Experte für Immobilien-Spezialfonds Der deutsche Sekundärmarkt muss transparenter werden

Der Sekundärmarkt für Immobilien-Spezial-AIF bietet beträchtliches Wachstumspotenzial

Der Sekundärmarkt für Immobilien-Spezial-AIF bietet beträchtliches Wachstumspotenzial: Nach Einschätzung von Heiko Böhnke muss der Markt transparenter werden, um zu florieren. Foto: Real Exchange AG

Der Sekundärmarkt für Immobilien-Spezialfonds blickt auf ein gutes Vierteljahrhundert Historie. In der Mitte der 1990er-Jahre wurden in den USA erstmalig im umfangreicheren Stil Fondsanteile institutioneller Investoren durch Kauf und Verkauf umplatziert. Von 2008 bis 2016 verzeichnete der US-Sekundärmarkt für institutionelle Immobilienfonds ein jährliches Wachstum von durchschnittlich 25 Prozent. In den Jahren ab 2014 gab es ein durchschnittliches jährliches Transaktionsvolumen von 6 Milliarden US-Dollar.

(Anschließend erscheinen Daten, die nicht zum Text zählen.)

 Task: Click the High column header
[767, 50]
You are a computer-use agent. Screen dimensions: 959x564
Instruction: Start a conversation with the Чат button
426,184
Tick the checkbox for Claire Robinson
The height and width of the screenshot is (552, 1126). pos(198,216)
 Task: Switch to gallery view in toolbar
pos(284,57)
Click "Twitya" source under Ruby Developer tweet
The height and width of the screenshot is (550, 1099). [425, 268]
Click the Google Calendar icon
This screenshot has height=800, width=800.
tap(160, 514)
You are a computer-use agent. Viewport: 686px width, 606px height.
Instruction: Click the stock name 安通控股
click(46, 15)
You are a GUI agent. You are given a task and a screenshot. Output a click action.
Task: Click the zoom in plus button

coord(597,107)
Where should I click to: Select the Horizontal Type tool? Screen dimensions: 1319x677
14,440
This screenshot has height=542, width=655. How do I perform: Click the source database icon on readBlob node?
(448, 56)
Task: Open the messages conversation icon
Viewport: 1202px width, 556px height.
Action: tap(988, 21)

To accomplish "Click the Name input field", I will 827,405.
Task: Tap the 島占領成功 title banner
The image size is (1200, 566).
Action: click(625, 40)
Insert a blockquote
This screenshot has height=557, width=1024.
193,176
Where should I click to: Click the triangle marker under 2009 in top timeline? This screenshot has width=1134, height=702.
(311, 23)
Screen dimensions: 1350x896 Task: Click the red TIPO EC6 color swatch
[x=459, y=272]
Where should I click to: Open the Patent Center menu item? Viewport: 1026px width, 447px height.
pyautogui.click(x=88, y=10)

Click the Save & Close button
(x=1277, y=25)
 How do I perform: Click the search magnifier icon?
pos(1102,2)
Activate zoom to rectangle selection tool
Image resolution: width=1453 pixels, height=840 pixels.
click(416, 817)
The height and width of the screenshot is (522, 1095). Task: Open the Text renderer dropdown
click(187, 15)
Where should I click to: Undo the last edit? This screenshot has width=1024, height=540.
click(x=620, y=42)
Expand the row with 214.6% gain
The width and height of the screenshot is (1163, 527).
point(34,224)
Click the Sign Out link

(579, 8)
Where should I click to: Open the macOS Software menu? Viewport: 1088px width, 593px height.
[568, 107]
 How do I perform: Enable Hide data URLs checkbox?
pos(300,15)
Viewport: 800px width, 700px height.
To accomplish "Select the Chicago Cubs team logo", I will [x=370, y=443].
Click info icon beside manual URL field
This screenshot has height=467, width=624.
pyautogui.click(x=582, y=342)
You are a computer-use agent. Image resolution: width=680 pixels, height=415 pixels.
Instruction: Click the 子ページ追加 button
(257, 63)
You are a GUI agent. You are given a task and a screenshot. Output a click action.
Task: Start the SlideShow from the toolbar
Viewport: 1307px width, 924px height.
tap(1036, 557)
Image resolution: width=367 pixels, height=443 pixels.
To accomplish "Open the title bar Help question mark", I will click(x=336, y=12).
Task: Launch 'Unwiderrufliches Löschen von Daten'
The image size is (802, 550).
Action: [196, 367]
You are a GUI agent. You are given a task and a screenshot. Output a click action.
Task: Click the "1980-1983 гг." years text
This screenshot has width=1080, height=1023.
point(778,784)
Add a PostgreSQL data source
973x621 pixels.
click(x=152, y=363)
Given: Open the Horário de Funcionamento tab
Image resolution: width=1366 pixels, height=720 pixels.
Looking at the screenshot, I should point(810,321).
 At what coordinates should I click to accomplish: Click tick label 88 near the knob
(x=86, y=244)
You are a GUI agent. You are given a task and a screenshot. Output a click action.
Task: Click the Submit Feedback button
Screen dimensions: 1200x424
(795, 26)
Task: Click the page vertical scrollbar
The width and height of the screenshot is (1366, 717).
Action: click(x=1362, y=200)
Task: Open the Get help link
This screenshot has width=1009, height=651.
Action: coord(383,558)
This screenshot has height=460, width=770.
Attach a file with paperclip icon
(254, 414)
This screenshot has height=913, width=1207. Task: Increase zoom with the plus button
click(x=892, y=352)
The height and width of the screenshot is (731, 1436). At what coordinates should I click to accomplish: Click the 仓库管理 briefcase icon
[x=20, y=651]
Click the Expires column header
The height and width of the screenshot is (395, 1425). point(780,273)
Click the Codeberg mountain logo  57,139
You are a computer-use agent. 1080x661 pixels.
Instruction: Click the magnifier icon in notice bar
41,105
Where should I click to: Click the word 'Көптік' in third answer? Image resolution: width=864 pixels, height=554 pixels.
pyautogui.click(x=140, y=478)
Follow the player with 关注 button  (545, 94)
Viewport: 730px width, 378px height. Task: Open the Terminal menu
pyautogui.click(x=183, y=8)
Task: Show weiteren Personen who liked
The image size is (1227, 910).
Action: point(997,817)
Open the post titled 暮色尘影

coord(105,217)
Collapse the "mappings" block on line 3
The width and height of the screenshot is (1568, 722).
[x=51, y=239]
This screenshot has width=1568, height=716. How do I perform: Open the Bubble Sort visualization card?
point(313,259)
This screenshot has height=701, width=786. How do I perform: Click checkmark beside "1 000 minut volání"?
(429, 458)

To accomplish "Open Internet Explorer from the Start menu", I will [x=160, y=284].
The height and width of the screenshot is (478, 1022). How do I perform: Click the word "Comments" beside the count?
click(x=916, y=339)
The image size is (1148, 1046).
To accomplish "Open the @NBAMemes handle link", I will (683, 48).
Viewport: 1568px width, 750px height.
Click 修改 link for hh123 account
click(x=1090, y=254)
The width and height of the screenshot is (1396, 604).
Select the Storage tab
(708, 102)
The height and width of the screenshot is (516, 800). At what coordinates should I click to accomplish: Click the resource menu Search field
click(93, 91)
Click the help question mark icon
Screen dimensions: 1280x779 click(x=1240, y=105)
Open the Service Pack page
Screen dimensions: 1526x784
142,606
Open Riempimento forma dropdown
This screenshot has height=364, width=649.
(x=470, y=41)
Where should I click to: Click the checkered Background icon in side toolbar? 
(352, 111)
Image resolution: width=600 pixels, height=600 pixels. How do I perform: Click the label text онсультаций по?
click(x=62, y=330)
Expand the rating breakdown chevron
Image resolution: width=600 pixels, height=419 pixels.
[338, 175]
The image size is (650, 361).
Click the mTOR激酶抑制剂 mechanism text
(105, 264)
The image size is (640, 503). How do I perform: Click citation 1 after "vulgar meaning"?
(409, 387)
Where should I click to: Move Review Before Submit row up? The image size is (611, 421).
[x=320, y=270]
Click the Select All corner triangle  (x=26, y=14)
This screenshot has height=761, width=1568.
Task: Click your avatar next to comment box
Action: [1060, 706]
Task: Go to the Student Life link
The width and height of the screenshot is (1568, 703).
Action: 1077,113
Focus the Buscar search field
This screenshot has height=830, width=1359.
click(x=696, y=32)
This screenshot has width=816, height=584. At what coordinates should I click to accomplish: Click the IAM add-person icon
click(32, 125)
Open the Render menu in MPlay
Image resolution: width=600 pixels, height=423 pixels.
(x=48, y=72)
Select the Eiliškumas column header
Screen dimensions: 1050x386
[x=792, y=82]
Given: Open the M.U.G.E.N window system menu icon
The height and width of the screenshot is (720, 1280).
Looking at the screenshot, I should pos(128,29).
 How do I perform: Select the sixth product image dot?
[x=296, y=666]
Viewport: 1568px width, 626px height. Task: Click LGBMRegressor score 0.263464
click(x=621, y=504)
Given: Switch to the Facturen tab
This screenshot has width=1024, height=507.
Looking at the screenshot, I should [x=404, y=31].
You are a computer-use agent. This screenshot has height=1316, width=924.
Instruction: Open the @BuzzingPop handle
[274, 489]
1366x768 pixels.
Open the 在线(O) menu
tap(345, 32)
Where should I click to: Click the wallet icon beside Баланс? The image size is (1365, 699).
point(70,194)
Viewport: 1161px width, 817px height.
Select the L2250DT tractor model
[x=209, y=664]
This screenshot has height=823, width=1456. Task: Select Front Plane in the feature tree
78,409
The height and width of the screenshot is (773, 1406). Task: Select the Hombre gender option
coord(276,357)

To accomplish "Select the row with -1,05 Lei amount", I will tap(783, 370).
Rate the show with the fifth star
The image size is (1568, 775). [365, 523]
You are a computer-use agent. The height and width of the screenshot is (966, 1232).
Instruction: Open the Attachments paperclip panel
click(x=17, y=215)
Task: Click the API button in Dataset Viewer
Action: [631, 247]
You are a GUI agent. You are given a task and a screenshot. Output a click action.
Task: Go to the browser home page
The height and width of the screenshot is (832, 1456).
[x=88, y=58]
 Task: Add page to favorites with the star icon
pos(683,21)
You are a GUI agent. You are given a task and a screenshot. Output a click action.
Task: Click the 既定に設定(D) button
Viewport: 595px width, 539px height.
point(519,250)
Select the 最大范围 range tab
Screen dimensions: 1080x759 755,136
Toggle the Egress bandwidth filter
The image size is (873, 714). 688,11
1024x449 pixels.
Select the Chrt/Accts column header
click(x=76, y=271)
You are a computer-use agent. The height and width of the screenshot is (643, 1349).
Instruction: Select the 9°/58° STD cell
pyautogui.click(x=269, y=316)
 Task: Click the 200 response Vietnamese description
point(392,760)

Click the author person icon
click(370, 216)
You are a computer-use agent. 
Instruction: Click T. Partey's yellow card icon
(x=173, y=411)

Diese Zahlen ermittelte das US-amerikanische Research-Institut Landmark. Die Genauigkeit der Angaben beruht auf dem simplen Umstand, dass Sekundärmarkt-Transaktionen in den Vereinigten Staaten in den jeweiligen Fondsbilanzen ausgewiesen werden. Das Transparenzkriterium trug somit zum kontinuierlichen Aufschwung des Marktes bei.

Europa hingegen kennt keine vergleichbare Transparenz, Deutschland noch viel weniger. Die repräsentativste Studie zum Thema legte bislang die europäische Vereinigung der nicht-börsennotierten Immobilieninvestoren (Inrev) vor. Im Jahre 2016 ermittelte der Fachverband ein weltweites Transaktionsvolumen von 9 Milliarden Euro auf den Immobilien-Sekundärmärkten für institutionelle Anleger. Davon entfielen schätzungsweise 2 bis 4 Milliarden Euro auf Europa. Wohlgemerkt: schätzungsweise.

Auf Basis der verfügbaren Quellenlage schätzte die Inrev zum damaligen Zeitpunkt, dass von den rund 93 Milliarden Euro Eigenkapital, die zwischen 2011 und 2016 weltweit neu in Fonds investiert wurden, knapp 3 Milliarden auf dem Sekundärmarkt gehandelt werden – bis 2021. So lässt sich als Faustregel anhand historischer Betrachtungen festhalten, dass sich rund 3 Prozent des jeweilig investierten Eigenkapitals auf dem Sekundärmarkt handeln lassen. Der große Rest der Fonds erlebt freilich eine normale Auflösung zum Ende der Laufzeit.

Dennoch: 3 Prozent bieten beim Blick auf den deutschen Immobilien-Spezialfonds-Markt echte Perspektiven. Laut Kapitalmarktstatistik der Bundesbank stieg das Volumen der offenen Immobilien-Spezial-AIF von 2017 bis heute um 29 Milliarden auf aktuell rund 118 Milliarden Euro.

Sollten 3 Prozent auch hierzulande als Faustregel gelten, gäbe es immerhin ein jährliches Volumen von mindestens 300 Millionen Euro auf dem Sekundärmarkt. Hierbei handelt es sich gleichwohl um eine vorsichtige Schätzung. Der Liquiditätsbedarf in der Corona-Krise und die gestiegene Bedeutung und Wahrnehmung des Marktes lassen höhere Transaktionsvolumina von 2 bis 3 Milliarden Euro plausibel erscheinen.

Transparenz durch Mentalitätswandel

Für exakte Aussagen bedarf es jedoch eines Mentalitätswandels im bundesdeutschen Spezialfondsmarkt. Der Ausstieg aus einem bestehenden Investmentvehikel muss als ein normaler und alltäglicher Geschäftsvorgang gesehen werden und nicht als etwas, das mit einer Notlage des Anlegers oder einer schlechten Performance des Fonds zusammenhängt.